+1 to drop Tomcat 4 if we fix 5.5 at the same time.
Randy Watler wrote:
Ate/All,
Yes, 4.1 is certainly painful when it comes to deployment. I can
verify most of what Ate has outlined here.
+1 to drop 4.1.
Ate, are you also working on getting 5.5 functional? I suppose it
would be good to do that before/while we deprecate 4.1 support.
Randy
Ate Douma wrote:
Something I forgot to add:
I will try to upload a preliminary patch for
http://issues.apache.org/jira/browse/JS2-210 tomorrow which for testing
purposes only and which of course will only work with Tomcat 5.0.28
(or higher).
Regards, Ate
Ate Douma wrote:
Dear developer team and users,
I've been working the last two weeks (off and on) on a new and much
simplified deployment implementation
for Jetspeed-2 which builds mainly on official Servlet specification
(2.3) features.
See JIRA: http://issues.apache.org/jira/browse/JS2-210
I expect that with this solution, deployment for Application servers
other than Tomcat will become much easier
to implement and support.
I've got this working already beautifully on Tomcat 5 (5.0.28) and
with a few nice side-effects too:
- the Jetspeed-2 context isn't fixed at /jetspeed any more
- multiple layout portlet applications can be deployed/used at the
same time
for both see:
http://issues.apache.org/jira/browse/JS2-182
http://issues.apache.org/jira/browse/JS2-172
- no more temporarily expanded wars in the java.io.tmpdir to
workaround classloading issues
- much quicker startup
To be honest, my refactoring isn't finished yet and some features
currently available will have to be
reimplemented (differently) like undeployment.
But....
I can't get the redeployment working flawlessly under Tomcat 4.1
(tested with 4.1.30 and 4.1.31).
Tomcat 4 won't always release certain jars in deployed applications
when doing an undeployment or redeployment while this
is no problem with Tomcat 5.0.
Furthermore, auto redeployment of war files isn't available at all
in Tomcat 4: you need to use the TomcatManager
to remove an existing application first (which sometimes fails)
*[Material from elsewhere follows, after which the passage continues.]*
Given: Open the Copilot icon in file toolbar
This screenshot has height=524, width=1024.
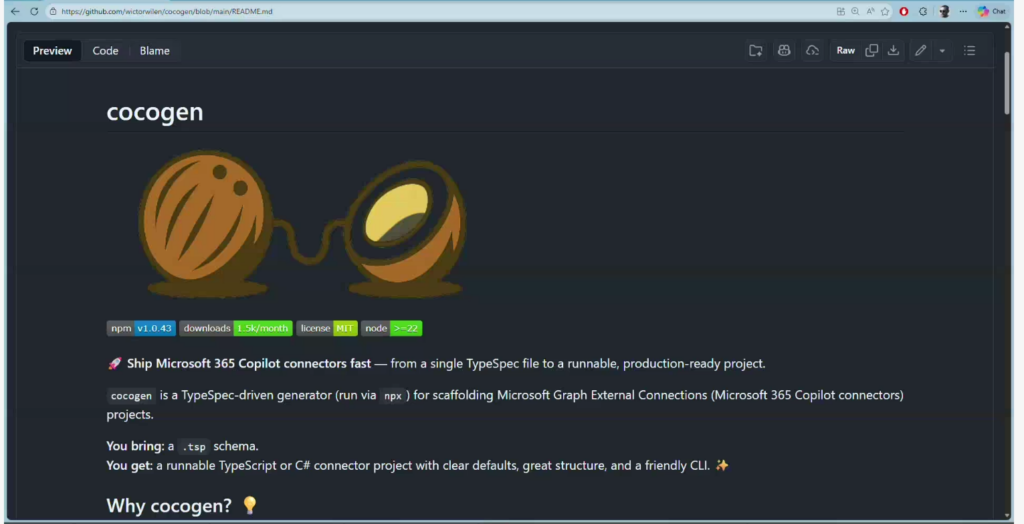Looking at the screenshot, I should pyautogui.click(x=784, y=51).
before a new application can tried to be deployed
again.
And then, There are other serious problems with Tomcat 4 too like no
separate sessions for the portal and portlet applications
(which is a *serious* security breach and the foremost reason I
myself won't use Tomcat 4 for Portals anymore).
The Pluto Team won't even use Tomcat 5.0 anymore and require Tomcat
5.5.7 or higher because Tomcat 5.0 also has a session bug
in which a Portlet Application and its Web application don't share
the same session when invoked independently
(as they should according to the portlet specification).
Both the development of Tomcat 4 and Tomcat 5.0 has largely come to
an end, except for really nasty bugs, but the onces I
described above aren't regarded as such by the Tomcat team :-(
Al in all, to me the question right now is: do we really, really
need to keep supporting Tomcat 4.
For my deployment refactorings it poses a problem I don't have time
left to further investigate (nor do I have any hope it
*can* be resolved). As long as we need to support Tomcat 4, I can't
commit my changes...
I'd like to hear from both team members and users who absolutely
require Tomcat 4 support for Jetspeed-2 and why.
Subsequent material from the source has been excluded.